Il calcio e la vita: Prandelli e Furino
Può capitare, nella nostra inguaribile visione verdissima del giardino dell’altro, di immaginare gli eletti, i pochi ospiti eccellenti del dorato mondo del calcio, come umani non sottoposti alle umane leggi della sofferenza. Di considerarli quasi androidi immuni alla pena e pieni di possibilità. Creature dotate di almeno due potenti motori per volare sopra la vita, dove uno sono i soldi e l’altro è la fama. In realtà la vita ė complessa per chiunque, e la felicità è per tutti un’arte, un lavoro, un’opera da costruire giornalmente con fatica: una condizione mai definitiva alla quale, a volte, nonostante l’impegno e la bravura, nonostante la consapevolezza di quanto appena scritto, bisogna per forza rinunciare. Che il gioco dello stare bene al mondo sia tutt’altro che semplice per ogni uomo, ce lo ricorda la storia recente di Diego Armando Maradona, finito male nonostante fosse il più vicino alla divinità tra tutti i calciatori del pianeta.
Che la vita sa buttare giù i muri del giardino percepito da fuori così confortevole e affascinante, ce lo ricordano tante storie, grandi e piccole, lontane e vicine, come quelle recenti di Cesare Prandelli e Beppe Furino. Il primo, discreto calciatore e bravo allenatore, già in passato dovette rinunciare a una grande possibilità lavorativa per stare vicino alla moglie malata. Fu uomo, grande uomo, prima che professionista eccellente. Mise gli affetti, le relazioni autentiche, le priorità umane davanti al suo futuro lavorativo. Il privato davanti alla carriera, il cuore davanti ai due motori. Ora, molti anni dopo, sente che qualcosa non va dentro di lui. Sente, tornato ad allenare la squadra a cui da tecnico è più legato, la Fiorentina, che traballa la sua anima e che quel giardino ha piante rampicanti e carnivore dalle quali non riesce più a difendersi. Sono sincere le parole di Prandelli, dolorose, di confessione e di velata accusa a un mondo troppo vorticoso e troppo poco romantico, troppo poco umano, troppo poco sportivo, ormai. Sono concetti accennati, aperti all’interpretazione, ma chiari nell’esprimere la sopravvivenza dell’essere umano davanti alla voracità dei nostri tempi, la fragilità dell’uomo di fronte alla complessità della vita. Si tira fuori, Prandelli, lascia, non per vigliaccheria, ma con coraggio. Fa un passo indietro, momentaneo o definitivo, lo dirà la storia, dal peso della vita, dalla verità per cui i giardini solo verdissimi, solo profumati e incantevoli, almeno su questa Terra non esistono.
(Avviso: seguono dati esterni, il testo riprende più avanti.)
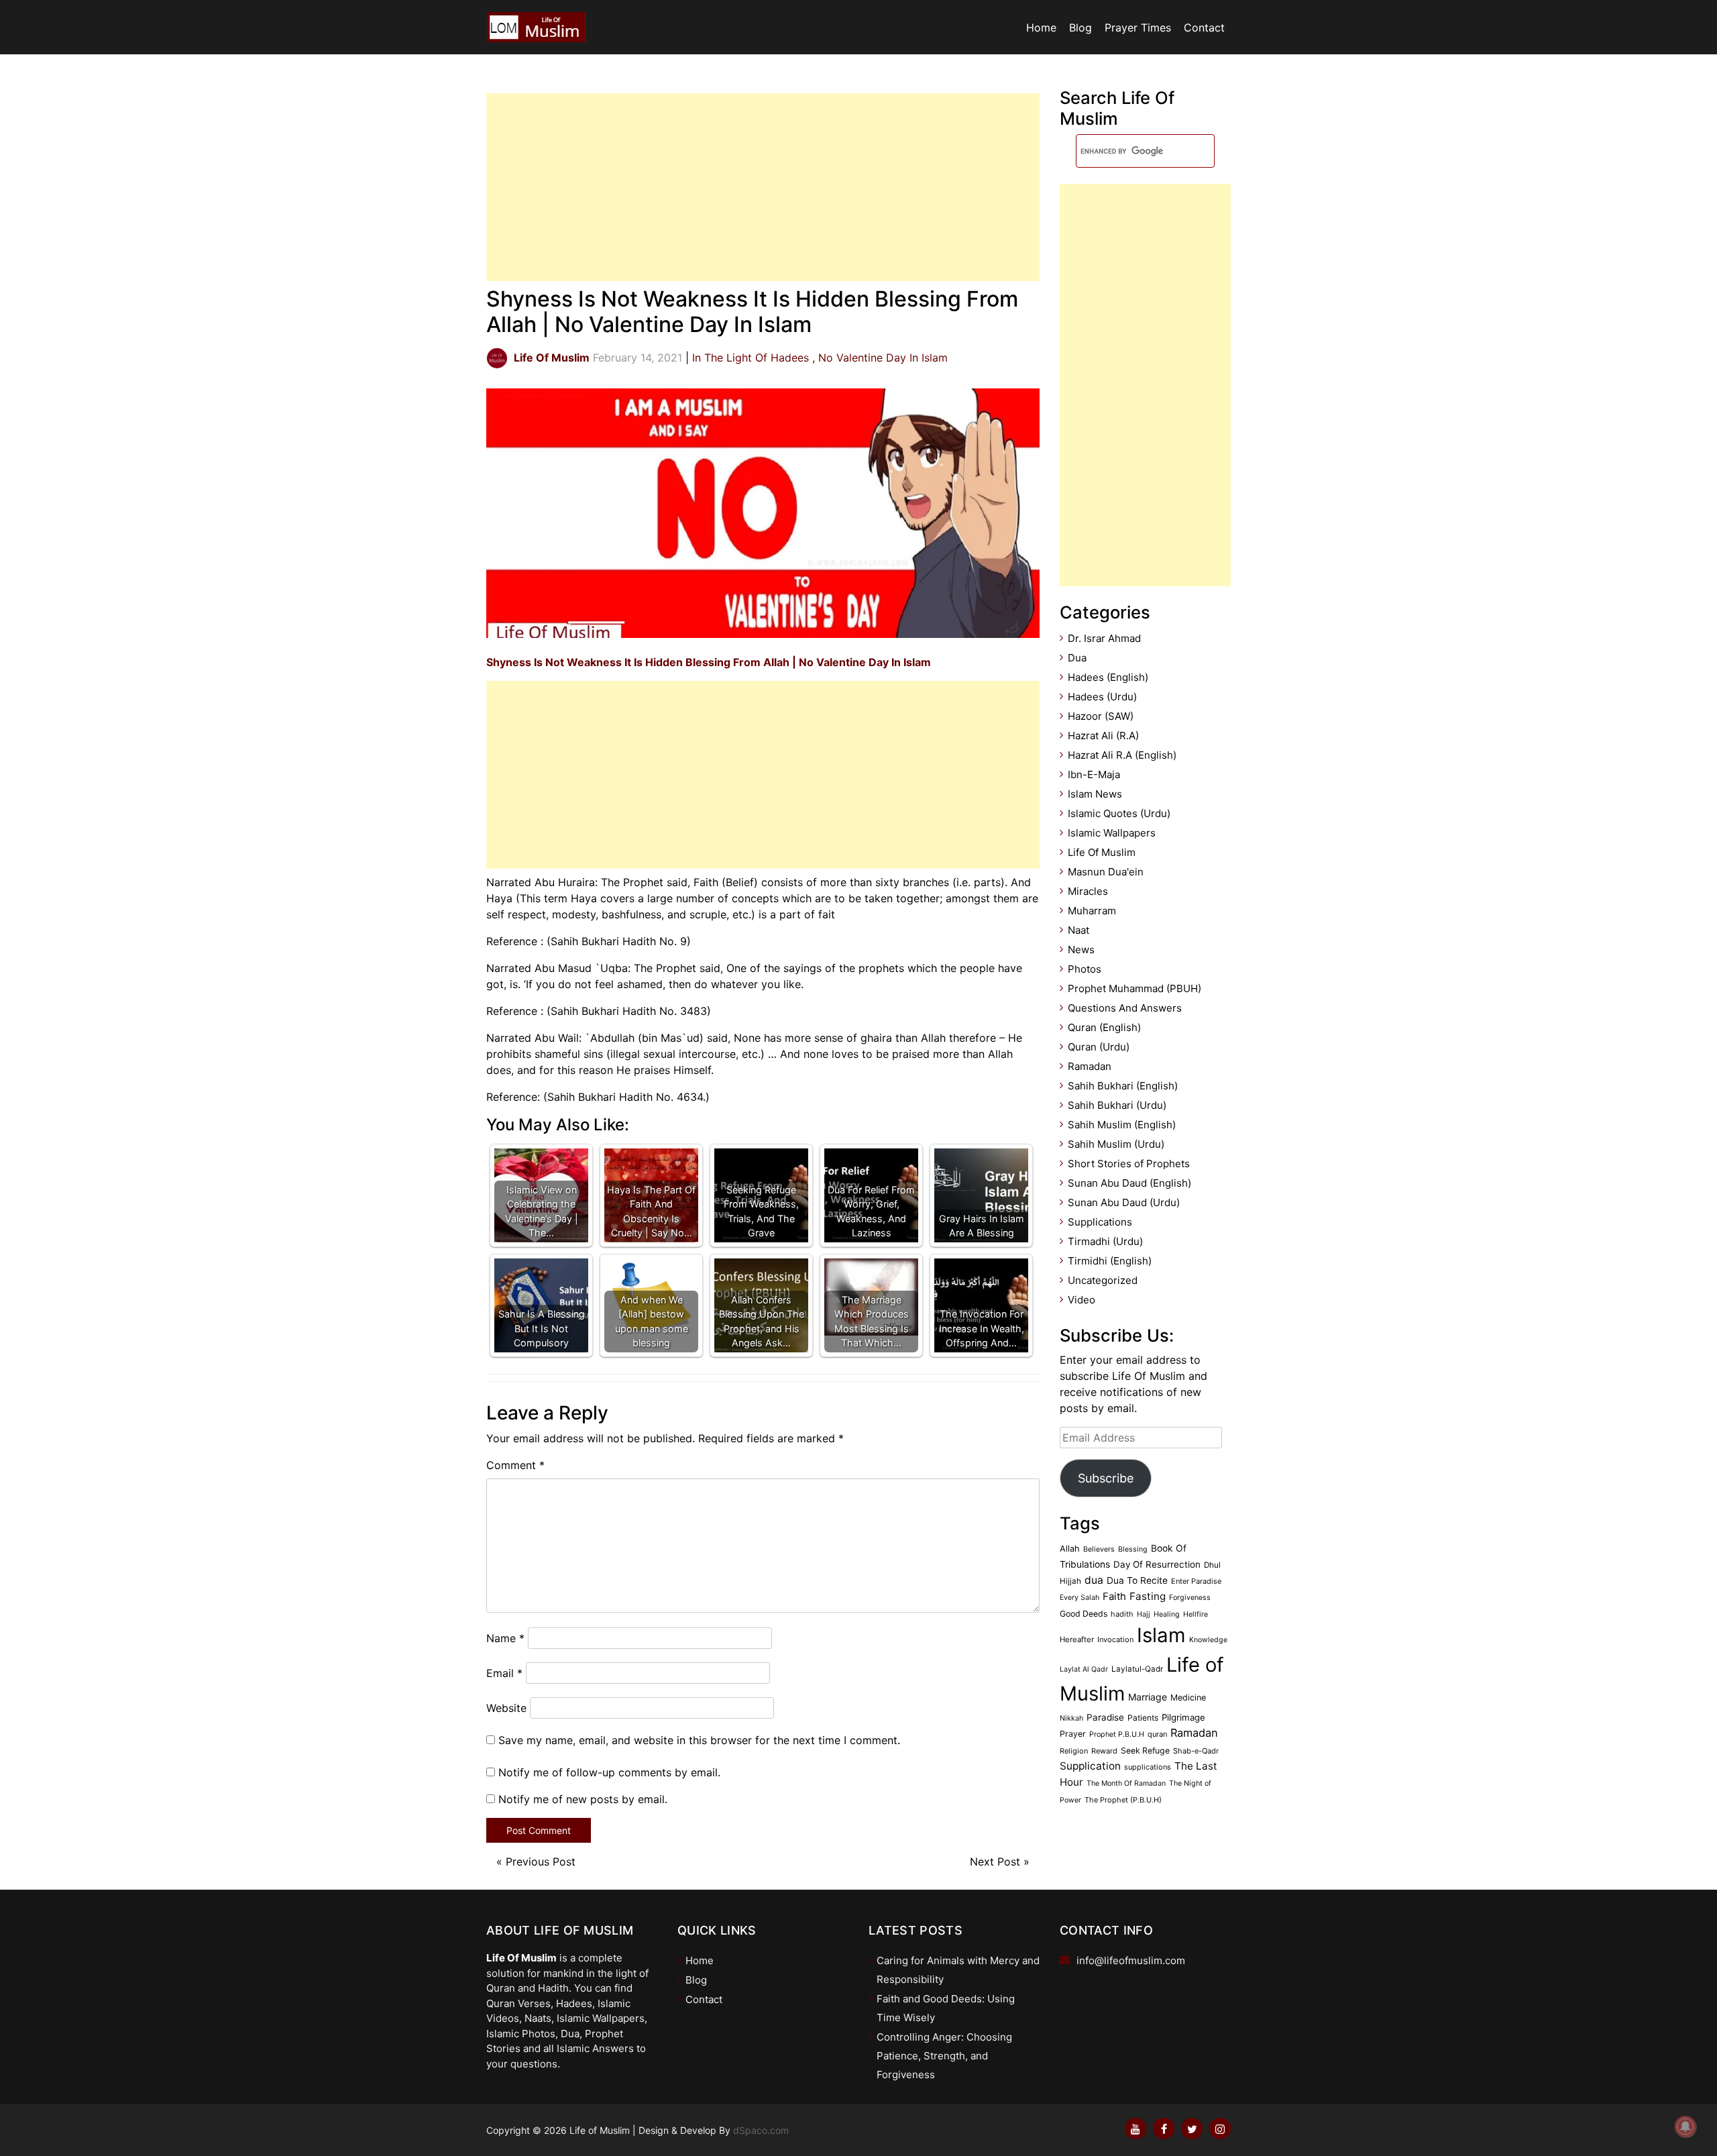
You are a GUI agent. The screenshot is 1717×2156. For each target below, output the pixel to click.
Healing (1167, 1614)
Ce lo ricorda anche l’altra storia dolorosa di questi giorni, l’altro recente cortocircuito tra calcio e vita, tra campo semantico di questo gioco/sport/industria e povera gente nonostante tutto, sotto il peso delle dure leggi dell’esistenza: quella di Beppe Furino, grande mediano di una Juve ormai lontana, eccellente gregario minuto, instancabile lottatore nel cuore del campo, uomo del sud, del meridione italiano quasi sempre a Torino per motivi diversi dai suoi, negli anni della fabbrica e delle case non affittate ai meridionali. Oggi Furino racconta lo strazio per la perdita dell’amata moglie, per quel Covid che non conosce barriere, che penetra invisibile e tremendo in ogni giardino, quello dei ricchi e quello dei poveri. Teme di essere stato lui a portarlo in casa, e avverte, ingiustamente, un senso di colpa che nasce dal dolore profondo avvertito, provato. Ecco di nuovo la fragilità umana squarciare la pelle degli uomini forti, ecco le storie umane da tenere a mente oltre lo sguardo bambino sugli eroi del calcio senza caducità e crepe, senza dolore. Ecco le storie che prima abbracciamo e alle quali esprimiamo compassione e vicinanza, per le quali proviamo tenerezza e commozione, le storie che poi adoperiamo per vedere il verde che ogni giorno, magari invisibile al primo sguardo, spunta nel nostro piccolo giardino. Le utilizziamo per ricordare alla nostra incapacità di benedire e accogliere il bello che quotidianamente riceviamo in dono, dentro questo viaggio fatto di tempo bello e tempo avverso, che ogni giorno è un terreno attraversato, il cui colore dipende tanto dalla nostra capacità di vedere, di cogliere.